Une enquête ouverte en France sur le gouverneur de la Banque centrale libanaise

Après la justice suisse, c’est le tour de la justice française de s’intéresser au patrimoine européen du gouverneur de la Banque centrale du Liban, Riad Salamé, figure désormais honnie par son peuple à mesure que le pays s’enfonce dans la pire crise économique de son histoire.

Le Parquet national financier (PNF) a en effet ouvert une enquête préliminaire pour « association de malfaiteurs » et « blanchiment en bande organisée », a appris dimanche 6 juin l’Agence France-Presse d’une source proche du dossier, information confirmée par une source judiciaire. L’enquête devrait notamment permettre d’éclaircir la provenance du riche patrimoine de M. Salamé, aujourd’hui âgé de 70 ans.

Riad Salamé était déjà visé depuis plusieurs mois par une enquête en Suisse pour « blanchiment d’argent aggravé en lien avec un éventuel détournement de fonds au détriment de la Banque du Liban ».

Deux plaintes déposées en France

Deux plaintes avaient été déposées en avril en France, où le Libanais possède plusieurs biens immobiliers, et par où des flux financiers suspects ont pu transiter. La première plainte avait été portée par la fondation suisse Accountability Now, et la seconde par l’association Sherpa, conjointement avec le Collectif des victimes des pratiques frauduleuses et criminelles au Liban, un groupe né de la crise économique qui frappe le pays depuis 2019, selon les informations du Monde.

La plainte déposée par ces derniers accuse M. Salamé et quatre membres de son entourage (son frère Raja, son fils, Nadi, l’un de ses neveux et l’une de ses proches collaboratrices à la Banque centrale libanaise, Marianne Hoayek) d’avoir constitué frauduleusement un riche patrimoine en Europe.

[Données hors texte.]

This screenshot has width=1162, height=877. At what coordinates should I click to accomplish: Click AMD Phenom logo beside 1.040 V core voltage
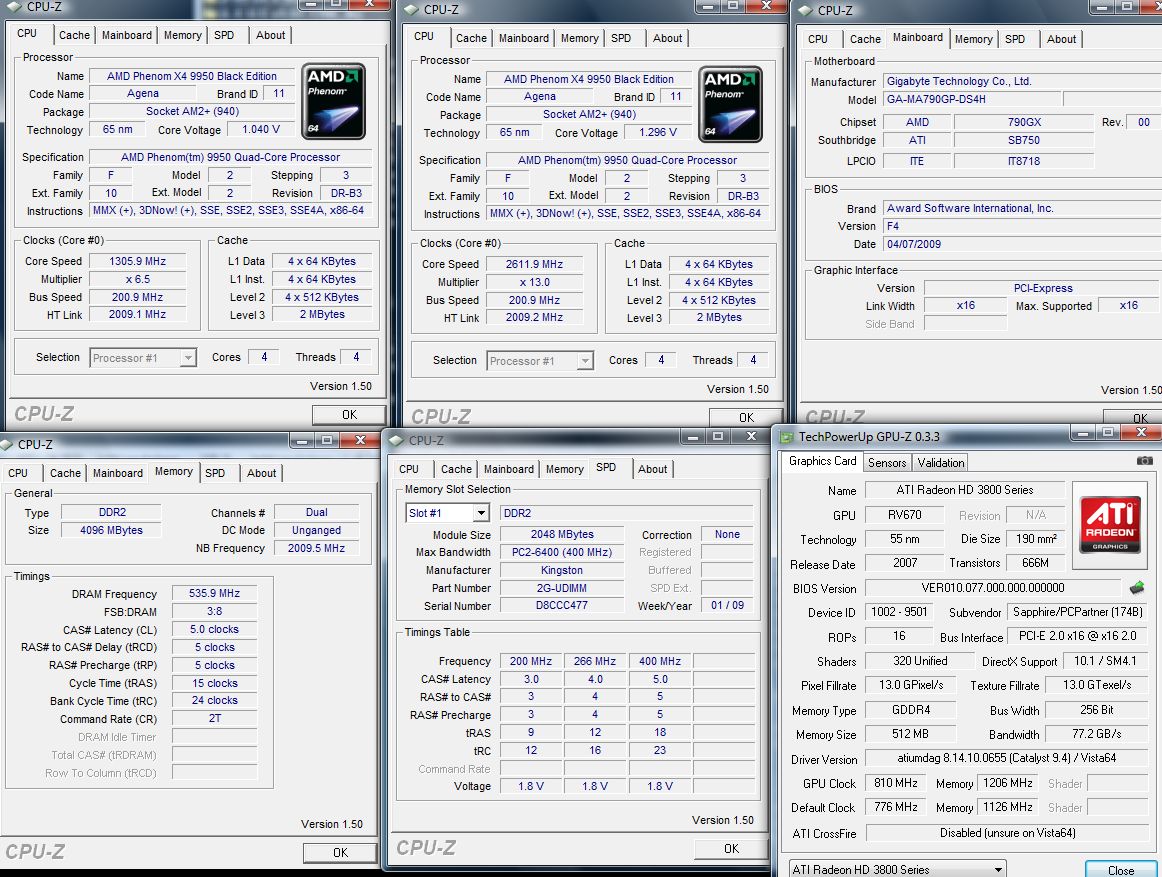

Les associations demandent ainsi à la justice d’enquêter sur la fuite massive de capitaux libanais depuis le début de la crise, ainsi que sur la constitution d’un patrimoine immobilier de luxe disproportionné compte tenu des revenus des personnes visées, ou encore sur la responsabilité des intermédiaires financiers, via des paradis fiscaux et des prête-noms.

Une figure conspuée

Arrivé à la tête de la banque centrale libanaise en 1993 après avoir œuvré pendant vingt ans comme banquier d’affaires chez Merrill Lynch à Beyrouth et à Paris, cet influent personnage a longtemps été salué par la classe politique libanaise et par le monde économique.

Mais alors que le Liban fait face à une crise économique sans précédent – l’une des pires crises financières du monde depuis le milieu du XIXe siècle, selon la Banque mondiale – ce proche du clan de la famille Hariri est aujourd’hui l’une des figures les plus conspuées par la rue.

L’opinion publique le soupçonne d’avoir, comme d’autres hauts responsables du pays, discrètement transféré d’importantes sommes à l’étranger au moment du soulèvement d’octobre 2019, et ce malgré les restrictions draconiennes adoptées par les banques.

Selon une plainte déposée en France par deux associations, « le patrimoine global » de Riad Salamé « dépasserait aujourd’hui les 2 milliards de dollars ». « Ses avoirs identifiés au Luxembourg atteignaient 94 millions de dollars en 2018 », souligne la plainte, qui s’appuie notamment sur les révélations du site libanais Daraj et sur les investigations de la plate-forme Organized Crime and Corruption Reporting Project.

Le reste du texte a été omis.